Pizza: The Ultimate Love Triangle

Anyone who has ever moved knows that moving is THE WORST. In total I have moved 11 times. This week I began my 12th move. I should be a pro by now. I have to admit that I have always had this fantasy of a move being relaxing and exciting. I’d take my time moving in and enjoy the process. I’d set up each room one at a time and stretch this joyous project over a couple weeks. But that has never happened. Somehow when the move date finally arrives you have less time and more stuff than ever before.

This week my husband and I are moving two miles up the road in our current city. After heart palpitations over closing costs we found ourselves doing this move without the help of professional movers. We began our move on Thursday evening of this week with the gracious help of my in-laws. We started the move by packing up the kitchen. We packed up about 10 bins of items, lugged them down two flights of steps in our current apartment, played Tetris to fit every one into the car and drove to our new place to unpack. Round 1 was complete and it felt good. We turned around and came back to start Round 2. We agreed to fuel up and order takeout dinner in the meantime. Not wanting to be difficult (which is rare) I compromised that I would share a pizza with my husband if, and only if, he ordered us a vegetable pizza with extra vegetables so I felt like I was eating salad.

The takeout arrived. We stopped for a brief 20 minutes to eat and chat and then got back to loading up the car to drop off the next round of items before we called it a night.

Friday morning I woke up and took my usual 6:00 am barre class. Stopped at Starbucks for a banana and a coffee afterwards and headed back to my apartment for the day to tackle packing up our bedroom. Around 9:30 am I felt that first stomach growl of hunger. For me there is no such thing as gradual hunger. I’m either not hungry or I’m starving, using irrational words and phrases to describe my hunger and justifying my actions as a result of my hunger. I went to the kitchen to eat breakfast and remembered we had moved the whole kitchen, including the pantry, to our new house last night. I assessed my three breakfast options: Chocolate rice cakes with almond butter left in a gym bag, the leftover takeout pizza in the fridge or starve.  As I listened to my head and began spreading 2 tablespoons of almond butter on 2 chocolate rice cakes I longed for what my heart wanted: one of the three leftover slices of pizza in the fridge.

I began to do the math, not because I am a crazy calorie counter, but because when you have struggled with dieting your whole life these numbers are engrained in your head.

Breakfast Option 1:

  • 70 calories for the 2 rice cake (45 calories each)
  • 180 calories for the 2 tablespoons of almond butter
  • Roughly 100 extra calories because I’ll inevitably allow myself to lick the spoon as a reward for NOT choosing the pizza.

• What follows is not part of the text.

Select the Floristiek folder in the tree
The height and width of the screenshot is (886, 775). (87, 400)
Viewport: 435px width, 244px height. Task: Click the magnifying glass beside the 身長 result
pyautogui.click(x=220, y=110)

Total: Roughly 350 calories

Breakfast Option 2:

  • 230 calories for 1 slice of Cold Vegetable Pizza

Total: Roughly 230 calories

I ate the cold pizza. And it was fabulous. I sat on my couch with my cold pizza on a beautiful Anthropologie plate and ate it slowly like it was any other conventional healthy breakfast option.  And I am not going to lie that whole day I seriously felt like I was wearing a sign on my chest that screamed, “I ate pizza for breakfast!!!”  That’s how uncomfortable doing something like that felt for me.

After I ate that slice of pizza it made me really start to think… What constitutes a good day of eating and what constitutes a bad day of eating? I have always viewed pizza as a “bad” food. A food that was off limits for someone like me. So if I eat pizza I am automatically having a bad day. And I am automatically bad.

I believe a lot of us who have struggled with dieting and weight have subconsciously put food in two categories. Good and Bad.  The minute we eat a bad food we let our day go to shit (for lack of a better word). This leads us to spend the whole day, or week, eating everything in site until we start our diets again on Monday.  Because of this we actually become our own worst enemy. It’s unbelievable how quickly a food we have labeled as bad can start the downward spiral. It’s the all or nothing mentality that has been our biggest roadblock.

The next morning I drove 3 miles to a bakery to get a large crumb filled blueberry muffin (another bad food) for breakfast and again spent the rest of the day working very hard to not let me day go to shit. The struggle was real but it was worth it to remove the “good” and “bad” labels that do more harm than good.

Let’s all try to remove the labels we put on food and ourselves. When we do this we instantly become our own best allies. AND we get pizza for breakfast!

Last night in our old apartment. Bittersweet!!

Last night in our old apartment. Bittersweet!!